**Task item:** All lines from the line containing "The image size is (767, 532)." up to and including the last line of the entries must be written out exactly, with no others.

[Saved data entries]
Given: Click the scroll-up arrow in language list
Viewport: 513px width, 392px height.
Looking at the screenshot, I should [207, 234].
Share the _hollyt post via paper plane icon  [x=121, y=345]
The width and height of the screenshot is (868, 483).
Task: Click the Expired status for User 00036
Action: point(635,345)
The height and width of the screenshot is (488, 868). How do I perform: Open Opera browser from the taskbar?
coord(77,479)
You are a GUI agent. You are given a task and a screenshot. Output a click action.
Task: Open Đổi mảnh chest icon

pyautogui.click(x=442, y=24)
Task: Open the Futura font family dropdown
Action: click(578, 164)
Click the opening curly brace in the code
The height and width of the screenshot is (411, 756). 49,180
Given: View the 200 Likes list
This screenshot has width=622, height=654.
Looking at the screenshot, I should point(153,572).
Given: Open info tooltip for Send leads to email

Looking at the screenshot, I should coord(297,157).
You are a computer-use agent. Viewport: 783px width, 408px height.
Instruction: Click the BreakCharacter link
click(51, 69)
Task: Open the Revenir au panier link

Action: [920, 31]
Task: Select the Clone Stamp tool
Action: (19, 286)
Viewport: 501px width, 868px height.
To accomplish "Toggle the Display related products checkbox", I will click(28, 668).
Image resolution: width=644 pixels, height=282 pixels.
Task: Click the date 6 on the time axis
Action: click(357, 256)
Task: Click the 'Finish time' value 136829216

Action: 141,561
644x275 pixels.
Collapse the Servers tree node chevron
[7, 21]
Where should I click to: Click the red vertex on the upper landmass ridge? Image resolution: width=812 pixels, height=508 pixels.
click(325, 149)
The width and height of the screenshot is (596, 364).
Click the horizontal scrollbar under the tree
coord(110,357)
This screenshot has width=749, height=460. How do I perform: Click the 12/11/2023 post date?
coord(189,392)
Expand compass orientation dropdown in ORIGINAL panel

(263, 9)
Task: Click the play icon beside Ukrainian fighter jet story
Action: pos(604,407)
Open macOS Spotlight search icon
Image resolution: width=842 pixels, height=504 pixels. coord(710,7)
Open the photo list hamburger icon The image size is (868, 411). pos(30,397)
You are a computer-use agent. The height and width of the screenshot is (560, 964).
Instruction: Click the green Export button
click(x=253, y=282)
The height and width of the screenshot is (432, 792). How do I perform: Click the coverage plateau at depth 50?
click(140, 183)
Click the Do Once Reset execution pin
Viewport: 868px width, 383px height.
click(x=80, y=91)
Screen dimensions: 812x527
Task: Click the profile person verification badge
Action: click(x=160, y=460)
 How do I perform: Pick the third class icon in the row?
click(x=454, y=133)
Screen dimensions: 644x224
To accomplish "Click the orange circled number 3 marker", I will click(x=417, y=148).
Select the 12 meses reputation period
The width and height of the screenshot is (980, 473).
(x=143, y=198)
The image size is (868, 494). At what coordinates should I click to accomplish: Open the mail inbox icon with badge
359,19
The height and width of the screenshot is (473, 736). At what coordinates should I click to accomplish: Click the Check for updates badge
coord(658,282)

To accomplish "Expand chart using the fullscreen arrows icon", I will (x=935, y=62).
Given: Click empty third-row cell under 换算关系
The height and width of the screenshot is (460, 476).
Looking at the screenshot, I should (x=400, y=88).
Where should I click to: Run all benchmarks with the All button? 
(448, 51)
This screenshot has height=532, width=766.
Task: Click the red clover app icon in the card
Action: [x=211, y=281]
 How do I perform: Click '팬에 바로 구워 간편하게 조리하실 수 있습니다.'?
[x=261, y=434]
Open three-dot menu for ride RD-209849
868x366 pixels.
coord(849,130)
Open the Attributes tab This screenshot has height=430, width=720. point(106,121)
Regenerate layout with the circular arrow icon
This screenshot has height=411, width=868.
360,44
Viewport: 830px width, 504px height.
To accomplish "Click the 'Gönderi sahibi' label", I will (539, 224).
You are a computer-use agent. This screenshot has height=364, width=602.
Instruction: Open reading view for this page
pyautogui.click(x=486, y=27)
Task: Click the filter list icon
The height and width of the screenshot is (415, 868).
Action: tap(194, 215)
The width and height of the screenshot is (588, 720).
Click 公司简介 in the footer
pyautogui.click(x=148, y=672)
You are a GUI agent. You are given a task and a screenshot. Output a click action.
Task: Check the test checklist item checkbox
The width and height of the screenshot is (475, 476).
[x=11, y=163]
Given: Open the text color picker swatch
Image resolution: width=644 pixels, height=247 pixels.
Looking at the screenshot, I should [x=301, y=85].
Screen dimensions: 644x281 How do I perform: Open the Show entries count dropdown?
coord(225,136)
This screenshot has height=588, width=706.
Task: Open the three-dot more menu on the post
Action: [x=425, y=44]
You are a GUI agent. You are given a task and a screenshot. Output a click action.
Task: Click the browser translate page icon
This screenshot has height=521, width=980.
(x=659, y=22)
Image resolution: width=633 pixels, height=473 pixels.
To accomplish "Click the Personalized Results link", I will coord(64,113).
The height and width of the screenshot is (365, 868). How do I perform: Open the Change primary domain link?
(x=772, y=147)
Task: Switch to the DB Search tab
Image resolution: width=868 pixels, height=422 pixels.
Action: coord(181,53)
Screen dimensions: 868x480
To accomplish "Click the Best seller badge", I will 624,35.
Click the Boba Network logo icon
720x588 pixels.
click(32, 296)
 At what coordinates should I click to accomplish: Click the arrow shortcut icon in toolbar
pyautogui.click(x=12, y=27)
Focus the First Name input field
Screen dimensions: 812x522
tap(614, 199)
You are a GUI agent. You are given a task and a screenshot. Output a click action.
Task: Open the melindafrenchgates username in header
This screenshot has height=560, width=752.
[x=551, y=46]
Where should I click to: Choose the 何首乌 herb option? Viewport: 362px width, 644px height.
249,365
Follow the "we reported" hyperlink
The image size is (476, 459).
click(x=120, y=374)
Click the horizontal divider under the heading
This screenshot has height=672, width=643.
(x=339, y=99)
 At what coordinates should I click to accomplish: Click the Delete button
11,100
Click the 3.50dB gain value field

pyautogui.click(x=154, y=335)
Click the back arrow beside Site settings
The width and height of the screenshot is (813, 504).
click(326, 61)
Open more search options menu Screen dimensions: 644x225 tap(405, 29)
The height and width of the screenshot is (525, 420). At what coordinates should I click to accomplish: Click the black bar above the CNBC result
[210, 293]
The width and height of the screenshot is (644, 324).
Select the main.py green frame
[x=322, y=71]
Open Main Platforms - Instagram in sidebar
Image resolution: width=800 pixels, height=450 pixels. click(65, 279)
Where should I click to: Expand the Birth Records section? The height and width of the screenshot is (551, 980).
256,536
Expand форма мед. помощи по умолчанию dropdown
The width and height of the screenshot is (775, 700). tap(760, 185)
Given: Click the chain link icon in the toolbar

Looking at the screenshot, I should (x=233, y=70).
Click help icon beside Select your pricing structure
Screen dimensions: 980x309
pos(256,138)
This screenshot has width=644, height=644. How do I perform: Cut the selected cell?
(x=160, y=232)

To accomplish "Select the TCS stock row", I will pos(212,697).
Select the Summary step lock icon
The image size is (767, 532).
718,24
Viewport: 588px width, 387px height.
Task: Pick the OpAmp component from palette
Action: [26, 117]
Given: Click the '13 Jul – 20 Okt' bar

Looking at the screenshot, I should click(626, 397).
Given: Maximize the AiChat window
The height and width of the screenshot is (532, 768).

**Solution to the exercise:**
The image size is (767, 532).
718,24
Viewport: 588px width, 387px height.
Task: Pick the OpAmp component from palette
Action: [26, 117]
Given: Click the '13 Jul – 20 Okt' bar

Looking at the screenshot, I should click(626, 397).
Given: Maximize the AiChat window
The height and width of the screenshot is (532, 768).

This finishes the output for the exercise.